7. I Built Routines That Removed Decisions Altogether
Some decisions don’t need to happen at all.
So I built routines around things that drained me most:
- Same breakfast options every weekday
- Task batching (e.g. reply to all emails at 3 PM)
- Weekly grocery plan with repeat meals
- “Always say no to things that require a response within an hour”
Every routine is one less choice my brain has to make.
8. I Practiced Low-Stakes “Decision Sprints”
To build confidence, I started practicing quick choices in places that didn’t matter.
- “Pick the first playlist that sounds good.”
- “Say yes or no to this invite in 30 seconds.”
- “Choose your outfit in under 5 minutes—go!”
These mini reps helped me build tolerance for deciding quickly—without spiraling.

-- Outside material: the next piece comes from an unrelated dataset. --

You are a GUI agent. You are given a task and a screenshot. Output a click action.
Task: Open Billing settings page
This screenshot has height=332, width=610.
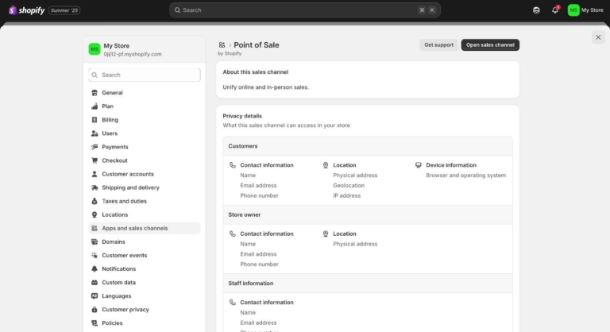(110, 120)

What I Do Now When I Feel a Decision Spiral Coming On
When I feel myself stalling, I use this simple reset script:
“Okay, I’m stuck. What’s the smallest decision I can make right now?”
“What would Future Me thank me for?”
“Do I actually need to decide now—or am I just afraid?”
Then I do one of the following:
- Pick the easiest option
- Flip a coin
- Set a timer for 2 minutes and choose before it ends
- Ask someone else to help me narrow it down
Not because I don’t trust myself—but because I trust the process.
What to Say to Yourself When You’re Overthinking
Here are a few mantras I use when I catch myself spiraling:
- “Done is better than perfect.”
- “It’s okay if this is messy.”
- “I can always change my mind later.”
- “There is no perfect option—just the one I choose.”
- “Overthinking is a habit, not a personality trait.”
- “Future Me needs movement, not perfection.”
Say them out loud. Put them on sticky notes. Use them as pattern interrupters.
Conclusion: You’re Not Indecisive—You Just Need a Better Way to Choose
If every decision feels like a mountain, I promise: it’s not a personal flaw. It’s your ADHD brain trying to protect you from overwhelm, judgment, and uncertainty.
You’re not broken. You’re not too much. You’re just wired to process decisions differently—and that means you need:
- Fewer options
- Lower pressure
- Simple defaults
- Self-trust over perfection
- And lots of practice without shame
Start with one:
- Pick a default dinner
- Use a two-minute timer
- Say “this is good enough for now”
You don’t need to overthink every path.
Sometimes the best decision is just making one.